Exercise: Can you quote every line of the data below verbatim, from the first line to the last?

Exercise input:
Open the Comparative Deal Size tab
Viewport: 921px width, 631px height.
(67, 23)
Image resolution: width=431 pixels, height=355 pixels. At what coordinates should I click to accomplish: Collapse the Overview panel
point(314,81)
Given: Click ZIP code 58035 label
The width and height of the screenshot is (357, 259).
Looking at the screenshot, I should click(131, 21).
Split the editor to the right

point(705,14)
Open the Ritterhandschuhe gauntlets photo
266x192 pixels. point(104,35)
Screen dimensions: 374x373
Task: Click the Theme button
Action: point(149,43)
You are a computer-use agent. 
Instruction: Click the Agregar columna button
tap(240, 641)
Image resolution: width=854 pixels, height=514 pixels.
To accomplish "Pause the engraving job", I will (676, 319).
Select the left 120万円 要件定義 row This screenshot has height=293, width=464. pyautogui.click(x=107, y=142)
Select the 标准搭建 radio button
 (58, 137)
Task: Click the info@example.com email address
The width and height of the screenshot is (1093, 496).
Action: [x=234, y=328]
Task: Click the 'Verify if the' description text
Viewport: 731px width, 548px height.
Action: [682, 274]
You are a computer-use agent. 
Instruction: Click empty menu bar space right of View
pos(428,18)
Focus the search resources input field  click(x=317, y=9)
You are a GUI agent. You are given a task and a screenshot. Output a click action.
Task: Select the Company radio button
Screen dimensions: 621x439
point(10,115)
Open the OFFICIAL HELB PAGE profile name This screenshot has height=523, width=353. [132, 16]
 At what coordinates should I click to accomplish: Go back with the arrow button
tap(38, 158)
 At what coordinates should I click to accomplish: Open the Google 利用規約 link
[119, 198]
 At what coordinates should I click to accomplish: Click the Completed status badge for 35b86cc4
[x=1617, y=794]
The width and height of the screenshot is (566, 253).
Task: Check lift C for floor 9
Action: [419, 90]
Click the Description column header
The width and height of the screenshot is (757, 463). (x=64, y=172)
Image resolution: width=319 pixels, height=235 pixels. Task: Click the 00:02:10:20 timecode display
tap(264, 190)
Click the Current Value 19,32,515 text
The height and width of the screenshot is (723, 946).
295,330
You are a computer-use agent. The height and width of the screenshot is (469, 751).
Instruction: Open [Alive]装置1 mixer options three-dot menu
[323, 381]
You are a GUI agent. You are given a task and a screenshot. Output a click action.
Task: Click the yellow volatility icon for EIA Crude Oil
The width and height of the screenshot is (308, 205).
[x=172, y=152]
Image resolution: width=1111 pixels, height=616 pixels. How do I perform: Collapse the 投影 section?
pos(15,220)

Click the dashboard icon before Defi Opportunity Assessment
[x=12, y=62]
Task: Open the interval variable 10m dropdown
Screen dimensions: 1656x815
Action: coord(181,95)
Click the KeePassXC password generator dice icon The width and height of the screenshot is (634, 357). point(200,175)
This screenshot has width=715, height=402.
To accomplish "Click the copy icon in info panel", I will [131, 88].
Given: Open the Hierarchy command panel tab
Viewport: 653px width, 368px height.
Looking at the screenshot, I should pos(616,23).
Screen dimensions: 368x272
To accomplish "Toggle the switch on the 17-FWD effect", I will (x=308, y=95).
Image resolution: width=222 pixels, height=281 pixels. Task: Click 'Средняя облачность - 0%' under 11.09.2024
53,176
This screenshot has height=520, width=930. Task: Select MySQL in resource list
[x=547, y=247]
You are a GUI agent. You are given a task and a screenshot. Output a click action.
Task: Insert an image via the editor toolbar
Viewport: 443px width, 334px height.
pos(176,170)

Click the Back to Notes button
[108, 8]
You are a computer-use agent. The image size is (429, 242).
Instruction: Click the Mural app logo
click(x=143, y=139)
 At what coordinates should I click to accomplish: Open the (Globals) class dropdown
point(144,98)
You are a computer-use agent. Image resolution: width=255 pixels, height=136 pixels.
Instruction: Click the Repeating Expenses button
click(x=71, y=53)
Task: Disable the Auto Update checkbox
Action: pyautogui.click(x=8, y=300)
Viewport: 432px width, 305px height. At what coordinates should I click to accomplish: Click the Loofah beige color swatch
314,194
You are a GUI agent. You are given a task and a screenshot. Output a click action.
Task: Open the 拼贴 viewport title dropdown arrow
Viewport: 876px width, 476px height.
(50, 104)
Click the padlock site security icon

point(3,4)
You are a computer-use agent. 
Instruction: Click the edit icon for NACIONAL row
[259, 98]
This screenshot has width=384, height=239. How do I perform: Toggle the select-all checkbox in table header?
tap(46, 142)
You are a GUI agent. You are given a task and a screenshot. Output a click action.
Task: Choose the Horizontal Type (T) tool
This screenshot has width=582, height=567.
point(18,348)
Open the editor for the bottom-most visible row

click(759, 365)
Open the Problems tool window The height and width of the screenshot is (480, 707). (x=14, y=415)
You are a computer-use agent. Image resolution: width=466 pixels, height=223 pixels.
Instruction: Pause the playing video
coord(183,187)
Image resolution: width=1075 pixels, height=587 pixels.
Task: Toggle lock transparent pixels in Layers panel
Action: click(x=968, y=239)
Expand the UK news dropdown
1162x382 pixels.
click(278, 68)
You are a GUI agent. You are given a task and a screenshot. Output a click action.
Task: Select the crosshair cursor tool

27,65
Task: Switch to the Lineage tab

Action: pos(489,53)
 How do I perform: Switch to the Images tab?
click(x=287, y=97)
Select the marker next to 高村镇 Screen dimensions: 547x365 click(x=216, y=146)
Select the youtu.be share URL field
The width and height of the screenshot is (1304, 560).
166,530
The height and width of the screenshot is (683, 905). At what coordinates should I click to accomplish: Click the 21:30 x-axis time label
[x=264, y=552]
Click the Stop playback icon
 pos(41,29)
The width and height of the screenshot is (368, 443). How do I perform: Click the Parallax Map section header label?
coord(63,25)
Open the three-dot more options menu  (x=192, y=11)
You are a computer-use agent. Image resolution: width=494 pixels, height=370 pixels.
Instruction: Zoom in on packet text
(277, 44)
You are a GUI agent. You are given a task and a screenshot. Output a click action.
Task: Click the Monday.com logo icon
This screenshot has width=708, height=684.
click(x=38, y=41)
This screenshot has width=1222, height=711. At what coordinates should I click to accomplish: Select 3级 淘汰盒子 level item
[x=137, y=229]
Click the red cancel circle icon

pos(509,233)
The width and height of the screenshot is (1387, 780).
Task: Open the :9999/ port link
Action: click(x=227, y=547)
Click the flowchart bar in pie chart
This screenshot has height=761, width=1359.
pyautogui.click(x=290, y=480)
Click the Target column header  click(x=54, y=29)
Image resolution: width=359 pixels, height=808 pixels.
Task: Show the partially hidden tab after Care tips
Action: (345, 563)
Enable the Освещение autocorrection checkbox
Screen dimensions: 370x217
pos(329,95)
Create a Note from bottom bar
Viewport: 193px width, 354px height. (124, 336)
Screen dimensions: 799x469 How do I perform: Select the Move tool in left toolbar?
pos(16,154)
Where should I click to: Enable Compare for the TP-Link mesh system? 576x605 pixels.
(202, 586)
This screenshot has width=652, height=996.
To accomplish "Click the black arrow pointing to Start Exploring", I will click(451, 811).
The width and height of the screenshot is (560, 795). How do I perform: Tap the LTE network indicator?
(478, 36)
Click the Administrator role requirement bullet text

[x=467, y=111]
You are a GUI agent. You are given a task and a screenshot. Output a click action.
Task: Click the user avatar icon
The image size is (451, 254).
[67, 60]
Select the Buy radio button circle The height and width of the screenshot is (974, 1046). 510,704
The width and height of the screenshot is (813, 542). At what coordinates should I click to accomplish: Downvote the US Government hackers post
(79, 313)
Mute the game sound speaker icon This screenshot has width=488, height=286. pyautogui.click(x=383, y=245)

Expected answer:
Open the Comparative Deal Size tab
Viewport: 921px width, 631px height.
(67, 23)
Image resolution: width=431 pixels, height=355 pixels. At what coordinates should I click to accomplish: Collapse the Overview panel
point(314,81)
Given: Click ZIP code 58035 label
The width and height of the screenshot is (357, 259).
Looking at the screenshot, I should click(131, 21).
Split the editor to the right

point(705,14)
Open the Ritterhandschuhe gauntlets photo
266x192 pixels. point(104,35)
Screen dimensions: 374x373
Task: Click the Theme button
Action: point(149,43)
You are a computer-use agent. 
Instruction: Click the Agregar columna button
tap(240, 641)
Image resolution: width=854 pixels, height=514 pixels.
To accomplish "Pause the engraving job", I will (676, 319).
Select the left 120万円 要件定義 row This screenshot has height=293, width=464. pyautogui.click(x=107, y=142)
Select the 标准搭建 radio button
 (58, 137)
Task: Click the info@example.com email address
The width and height of the screenshot is (1093, 496).
Action: [x=234, y=328]
Task: Click the 'Verify if the' description text
Viewport: 731px width, 548px height.
Action: [682, 274]
You are a computer-use agent. 
Instruction: Click empty menu bar space right of View
pos(428,18)
Focus the search resources input field  click(x=317, y=9)
You are a GUI agent. You are given a task and a screenshot. Output a click action.
Task: Select the Company radio button
Screen dimensions: 621x439
point(10,115)
Open the OFFICIAL HELB PAGE profile name This screenshot has height=523, width=353. [132, 16]
 At what coordinates should I click to accomplish: Go back with the arrow button
tap(38, 158)
 At what coordinates should I click to accomplish: Open the Google 利用規約 link
[119, 198]
 At what coordinates should I click to accomplish: Click the Completed status badge for 35b86cc4
[x=1617, y=794]
The width and height of the screenshot is (566, 253).
Task: Check lift C for floor 9
Action: [419, 90]
Click the Description column header
The width and height of the screenshot is (757, 463). (x=64, y=172)
Image resolution: width=319 pixels, height=235 pixels. Task: Click the 00:02:10:20 timecode display
tap(264, 190)
Click the Current Value 19,32,515 text
The height and width of the screenshot is (723, 946).
295,330
You are a computer-use agent. The height and width of the screenshot is (469, 751).
Instruction: Open [Alive]装置1 mixer options three-dot menu
[323, 381]
You are a GUI agent. You are given a task and a screenshot. Output a click action.
Task: Click the yellow volatility icon for EIA Crude Oil
The width and height of the screenshot is (308, 205).
[x=172, y=152]
Image resolution: width=1111 pixels, height=616 pixels. How do I perform: Collapse the 投影 section?
pos(15,220)

Click the dashboard icon before Defi Opportunity Assessment
[x=12, y=62]
Task: Open the interval variable 10m dropdown
Screen dimensions: 1656x815
Action: coord(181,95)
Click the KeePassXC password generator dice icon The width and height of the screenshot is (634, 357). point(200,175)
This screenshot has width=715, height=402.
To accomplish "Click the copy icon in info panel", I will [131, 88].
Given: Open the Hierarchy command panel tab
Viewport: 653px width, 368px height.
Looking at the screenshot, I should pos(616,23).
Screen dimensions: 368x272
To accomplish "Toggle the switch on the 17-FWD effect", I will (x=308, y=95).
Image resolution: width=222 pixels, height=281 pixels. Task: Click 'Средняя облачность - 0%' under 11.09.2024
53,176
This screenshot has height=520, width=930. Task: Select MySQL in resource list
[x=547, y=247]
You are a GUI agent. You are given a task and a screenshot. Output a click action.
Task: Insert an image via the editor toolbar
Viewport: 443px width, 334px height.
pos(176,170)

Click the Back to Notes button
[108, 8]
You are a computer-use agent. The image size is (429, 242).
Instruction: Click the Mural app logo
click(x=143, y=139)
 At what coordinates should I click to accomplish: Open the (Globals) class dropdown
point(144,98)
You are a computer-use agent. Image resolution: width=255 pixels, height=136 pixels.
Instruction: Click the Repeating Expenses button
click(x=71, y=53)
Task: Disable the Auto Update checkbox
Action: pyautogui.click(x=8, y=300)
Viewport: 432px width, 305px height. At what coordinates should I click to accomplish: Click the Loofah beige color swatch
314,194
You are a GUI agent. You are given a task and a screenshot. Output a click action.
Task: Open the 拼贴 viewport title dropdown arrow
Viewport: 876px width, 476px height.
(50, 104)
Click the padlock site security icon

point(3,4)
You are a computer-use agent. 
Instruction: Click the edit icon for NACIONAL row
[259, 98]
This screenshot has width=384, height=239. How do I perform: Toggle the select-all checkbox in table header?
tap(46, 142)
You are a GUI agent. You are given a task and a screenshot. Output a click action.
Task: Choose the Horizontal Type (T) tool
This screenshot has width=582, height=567.
point(18,348)
Open the editor for the bottom-most visible row

click(759, 365)
Open the Problems tool window The height and width of the screenshot is (480, 707). (x=14, y=415)
You are a computer-use agent. Image resolution: width=466 pixels, height=223 pixels.
Instruction: Pause the playing video
coord(183,187)
Image resolution: width=1075 pixels, height=587 pixels.
Task: Toggle lock transparent pixels in Layers panel
Action: click(x=968, y=239)
Expand the UK news dropdown
1162x382 pixels.
click(278, 68)
You are a GUI agent. You are given a task and a screenshot. Output a click action.
Task: Select the crosshair cursor tool

27,65
Task: Switch to the Lineage tab

Action: pos(489,53)
 How do I perform: Switch to the Images tab?
click(x=287, y=97)
Select the marker next to 高村镇 Screen dimensions: 547x365 click(x=216, y=146)
Select the youtu.be share URL field
The width and height of the screenshot is (1304, 560).
166,530
The height and width of the screenshot is (683, 905). At what coordinates should I click to accomplish: Click the 21:30 x-axis time label
[x=264, y=552]
Click the Stop playback icon
 pos(41,29)
The width and height of the screenshot is (368, 443). How do I perform: Click the Parallax Map section header label?
coord(63,25)
Open the three-dot more options menu  (x=192, y=11)
You are a computer-use agent. Image resolution: width=494 pixels, height=370 pixels.
Instruction: Zoom in on packet text
(277, 44)
You are a GUI agent. You are given a task and a screenshot. Output a click action.
Task: Click the Monday.com logo icon
This screenshot has width=708, height=684.
click(x=38, y=41)
This screenshot has width=1222, height=711. At what coordinates should I click to accomplish: Select 3级 淘汰盒子 level item
[x=137, y=229]
Click the red cancel circle icon

pos(509,233)
The width and height of the screenshot is (1387, 780).
Task: Open the :9999/ port link
Action: click(x=227, y=547)
Click the flowchart bar in pie chart
This screenshot has height=761, width=1359.
pyautogui.click(x=290, y=480)
Click the Target column header  click(x=54, y=29)
Image resolution: width=359 pixels, height=808 pixels.
Task: Show the partially hidden tab after Care tips
Action: (345, 563)
Enable the Освещение autocorrection checkbox
Screen dimensions: 370x217
pos(329,95)
Create a Note from bottom bar
Viewport: 193px width, 354px height. (124, 336)
Screen dimensions: 799x469 How do I perform: Select the Move tool in left toolbar?
pos(16,154)
Where should I click to: Enable Compare for the TP-Link mesh system? 576x605 pixels.
(202, 586)
This screenshot has width=652, height=996.
To accomplish "Click the black arrow pointing to Start Exploring", I will click(451, 811).
The width and height of the screenshot is (560, 795). How do I perform: Tap the LTE network indicator?
(478, 36)
Click the Administrator role requirement bullet text

[x=467, y=111]
You are a GUI agent. You are given a task and a screenshot. Output a click action.
Task: Click the user avatar icon
The image size is (451, 254).
[67, 60]
Select the Buy radio button circle The height and width of the screenshot is (974, 1046). 510,704
The width and height of the screenshot is (813, 542). At what coordinates should I click to accomplish: Downvote the US Government hackers post
(79, 313)
Mute the game sound speaker icon This screenshot has width=488, height=286. pyautogui.click(x=383, y=245)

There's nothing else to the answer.